[[ MATERIAL FOR THIS TASK open ]]

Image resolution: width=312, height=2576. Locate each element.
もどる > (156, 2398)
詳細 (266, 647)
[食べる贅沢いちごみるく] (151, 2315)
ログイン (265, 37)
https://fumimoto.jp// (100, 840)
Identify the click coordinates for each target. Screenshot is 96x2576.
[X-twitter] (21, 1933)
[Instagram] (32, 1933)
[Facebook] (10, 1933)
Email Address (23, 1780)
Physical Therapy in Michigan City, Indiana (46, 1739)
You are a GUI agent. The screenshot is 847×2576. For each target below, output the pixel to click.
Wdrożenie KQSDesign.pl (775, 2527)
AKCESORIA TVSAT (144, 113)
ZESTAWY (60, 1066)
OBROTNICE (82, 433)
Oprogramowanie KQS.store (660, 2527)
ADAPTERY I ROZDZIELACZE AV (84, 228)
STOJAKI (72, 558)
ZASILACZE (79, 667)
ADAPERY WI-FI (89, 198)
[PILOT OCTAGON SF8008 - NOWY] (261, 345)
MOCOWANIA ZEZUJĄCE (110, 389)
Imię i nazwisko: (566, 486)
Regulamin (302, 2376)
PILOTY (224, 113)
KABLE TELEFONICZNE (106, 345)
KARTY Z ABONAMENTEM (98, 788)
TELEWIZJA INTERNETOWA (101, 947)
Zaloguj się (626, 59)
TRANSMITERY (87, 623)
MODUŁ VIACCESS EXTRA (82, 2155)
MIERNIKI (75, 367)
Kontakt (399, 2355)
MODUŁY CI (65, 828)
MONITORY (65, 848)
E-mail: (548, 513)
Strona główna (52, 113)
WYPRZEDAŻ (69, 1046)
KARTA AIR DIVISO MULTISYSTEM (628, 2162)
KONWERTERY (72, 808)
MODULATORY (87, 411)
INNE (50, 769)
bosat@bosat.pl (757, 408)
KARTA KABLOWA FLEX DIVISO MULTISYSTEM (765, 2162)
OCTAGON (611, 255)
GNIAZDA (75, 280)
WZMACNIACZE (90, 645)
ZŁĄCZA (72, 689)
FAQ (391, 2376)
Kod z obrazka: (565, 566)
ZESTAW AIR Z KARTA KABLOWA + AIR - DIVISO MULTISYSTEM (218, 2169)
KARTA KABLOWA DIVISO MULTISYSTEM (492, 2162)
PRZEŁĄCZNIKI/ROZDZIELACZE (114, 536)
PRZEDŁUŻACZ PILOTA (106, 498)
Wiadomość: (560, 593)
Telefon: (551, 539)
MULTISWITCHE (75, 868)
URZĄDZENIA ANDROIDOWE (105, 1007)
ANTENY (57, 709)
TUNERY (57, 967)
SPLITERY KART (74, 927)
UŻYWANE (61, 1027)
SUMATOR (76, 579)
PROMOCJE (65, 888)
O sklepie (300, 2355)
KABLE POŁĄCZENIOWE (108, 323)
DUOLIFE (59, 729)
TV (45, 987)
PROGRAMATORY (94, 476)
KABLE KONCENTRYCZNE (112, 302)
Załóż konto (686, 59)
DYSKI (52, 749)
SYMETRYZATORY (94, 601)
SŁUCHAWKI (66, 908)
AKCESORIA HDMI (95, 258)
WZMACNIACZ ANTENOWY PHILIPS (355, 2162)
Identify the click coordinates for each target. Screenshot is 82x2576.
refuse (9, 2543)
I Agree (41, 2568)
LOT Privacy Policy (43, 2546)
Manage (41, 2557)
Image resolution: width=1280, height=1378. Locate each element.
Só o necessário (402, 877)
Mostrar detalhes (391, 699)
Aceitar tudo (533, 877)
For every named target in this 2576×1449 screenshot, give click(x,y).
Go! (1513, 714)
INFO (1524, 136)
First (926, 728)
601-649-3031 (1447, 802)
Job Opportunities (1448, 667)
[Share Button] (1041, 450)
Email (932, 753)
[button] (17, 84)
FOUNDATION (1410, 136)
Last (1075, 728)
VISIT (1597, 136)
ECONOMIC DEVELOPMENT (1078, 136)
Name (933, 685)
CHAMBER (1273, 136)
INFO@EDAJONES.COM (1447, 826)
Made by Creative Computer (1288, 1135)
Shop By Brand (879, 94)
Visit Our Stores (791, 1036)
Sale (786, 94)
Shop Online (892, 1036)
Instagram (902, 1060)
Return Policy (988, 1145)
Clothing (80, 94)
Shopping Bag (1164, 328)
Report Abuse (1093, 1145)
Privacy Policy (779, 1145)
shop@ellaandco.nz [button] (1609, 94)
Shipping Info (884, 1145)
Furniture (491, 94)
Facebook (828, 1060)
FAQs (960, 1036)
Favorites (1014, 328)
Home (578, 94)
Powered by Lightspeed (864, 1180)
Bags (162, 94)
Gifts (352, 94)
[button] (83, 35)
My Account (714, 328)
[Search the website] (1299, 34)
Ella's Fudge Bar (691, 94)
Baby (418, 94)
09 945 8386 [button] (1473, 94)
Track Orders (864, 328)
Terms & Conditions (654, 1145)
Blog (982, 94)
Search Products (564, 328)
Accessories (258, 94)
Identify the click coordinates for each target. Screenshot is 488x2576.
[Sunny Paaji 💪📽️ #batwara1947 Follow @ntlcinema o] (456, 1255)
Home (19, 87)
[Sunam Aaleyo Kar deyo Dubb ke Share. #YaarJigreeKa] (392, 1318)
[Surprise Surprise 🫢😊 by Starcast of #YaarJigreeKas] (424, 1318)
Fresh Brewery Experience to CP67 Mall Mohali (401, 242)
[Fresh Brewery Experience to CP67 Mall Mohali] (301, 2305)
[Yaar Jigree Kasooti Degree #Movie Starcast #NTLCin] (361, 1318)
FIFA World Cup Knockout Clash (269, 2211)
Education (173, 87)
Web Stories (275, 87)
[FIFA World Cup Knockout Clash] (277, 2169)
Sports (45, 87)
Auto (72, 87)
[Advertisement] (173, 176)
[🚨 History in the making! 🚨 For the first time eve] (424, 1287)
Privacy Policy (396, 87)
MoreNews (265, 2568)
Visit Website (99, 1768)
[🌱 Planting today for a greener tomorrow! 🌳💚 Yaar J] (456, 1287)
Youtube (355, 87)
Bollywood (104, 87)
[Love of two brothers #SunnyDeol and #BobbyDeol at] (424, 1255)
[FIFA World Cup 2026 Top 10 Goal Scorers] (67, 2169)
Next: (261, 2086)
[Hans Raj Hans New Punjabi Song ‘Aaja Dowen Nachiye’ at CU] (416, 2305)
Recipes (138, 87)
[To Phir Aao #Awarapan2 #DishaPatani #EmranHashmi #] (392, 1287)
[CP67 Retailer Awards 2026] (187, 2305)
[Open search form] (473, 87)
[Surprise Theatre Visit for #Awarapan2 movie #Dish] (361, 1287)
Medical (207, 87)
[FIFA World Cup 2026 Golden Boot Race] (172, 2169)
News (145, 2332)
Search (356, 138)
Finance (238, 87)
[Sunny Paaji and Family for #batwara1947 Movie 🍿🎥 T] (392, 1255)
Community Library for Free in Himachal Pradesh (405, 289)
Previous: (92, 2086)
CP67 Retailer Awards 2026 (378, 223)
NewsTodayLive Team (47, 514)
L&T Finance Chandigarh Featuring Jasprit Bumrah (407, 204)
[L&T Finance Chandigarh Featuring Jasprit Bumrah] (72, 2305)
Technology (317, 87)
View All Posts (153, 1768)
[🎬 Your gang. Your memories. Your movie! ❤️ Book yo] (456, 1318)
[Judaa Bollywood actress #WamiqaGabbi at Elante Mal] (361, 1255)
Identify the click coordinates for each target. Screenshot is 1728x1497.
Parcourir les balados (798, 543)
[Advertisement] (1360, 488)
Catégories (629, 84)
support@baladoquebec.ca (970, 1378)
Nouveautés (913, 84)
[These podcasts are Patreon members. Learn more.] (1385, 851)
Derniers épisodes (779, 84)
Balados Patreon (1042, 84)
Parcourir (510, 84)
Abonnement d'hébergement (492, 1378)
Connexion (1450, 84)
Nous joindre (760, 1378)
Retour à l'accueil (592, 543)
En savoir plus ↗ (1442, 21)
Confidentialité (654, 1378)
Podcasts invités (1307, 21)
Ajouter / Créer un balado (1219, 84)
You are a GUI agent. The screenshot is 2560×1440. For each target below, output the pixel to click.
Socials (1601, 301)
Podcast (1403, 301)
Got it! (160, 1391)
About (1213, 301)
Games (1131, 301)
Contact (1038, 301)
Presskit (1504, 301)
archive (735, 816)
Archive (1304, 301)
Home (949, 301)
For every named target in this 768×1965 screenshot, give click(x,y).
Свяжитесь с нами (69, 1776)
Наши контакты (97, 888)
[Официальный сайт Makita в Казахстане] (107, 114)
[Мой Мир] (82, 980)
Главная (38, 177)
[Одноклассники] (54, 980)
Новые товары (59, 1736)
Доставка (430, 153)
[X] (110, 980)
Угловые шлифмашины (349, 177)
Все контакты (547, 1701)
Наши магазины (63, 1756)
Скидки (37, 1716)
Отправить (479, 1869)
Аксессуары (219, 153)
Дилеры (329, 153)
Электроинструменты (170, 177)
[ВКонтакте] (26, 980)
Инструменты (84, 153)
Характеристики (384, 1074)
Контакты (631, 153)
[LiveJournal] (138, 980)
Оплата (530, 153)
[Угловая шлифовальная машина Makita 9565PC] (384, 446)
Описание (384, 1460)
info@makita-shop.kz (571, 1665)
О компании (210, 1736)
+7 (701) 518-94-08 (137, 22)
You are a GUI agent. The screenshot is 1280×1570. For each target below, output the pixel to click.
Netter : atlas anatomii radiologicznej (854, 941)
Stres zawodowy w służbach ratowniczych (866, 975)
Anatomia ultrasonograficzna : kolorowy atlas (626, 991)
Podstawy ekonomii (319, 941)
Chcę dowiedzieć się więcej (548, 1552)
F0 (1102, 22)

[[ MATERIAL FOR THIS TASK closed ]]

### EXERCISE
In the data above, retype exactly and only the lines between the one holding "[Instagram] (32, 1933)" and the one holding "ZASILACZE (79, 667)", inclusive.

### WORKED SOLUTION
[Instagram] (32, 1933)
[Facebook] (10, 1933)
Email Address (23, 1780)
Physical Therapy in Michigan City, Indiana (46, 1739)
You are a GUI agent. The screenshot is 847×2576. For each target below, output the pixel to click.
Wdrożenie KQSDesign.pl (775, 2527)
AKCESORIA TVSAT (144, 113)
ZESTAWY (60, 1066)
OBROTNICE (82, 433)
Oprogramowanie KQS.store (660, 2527)
ADAPTERY I ROZDZIELACZE AV (84, 228)
STOJAKI (72, 558)
ZASILACZE (79, 667)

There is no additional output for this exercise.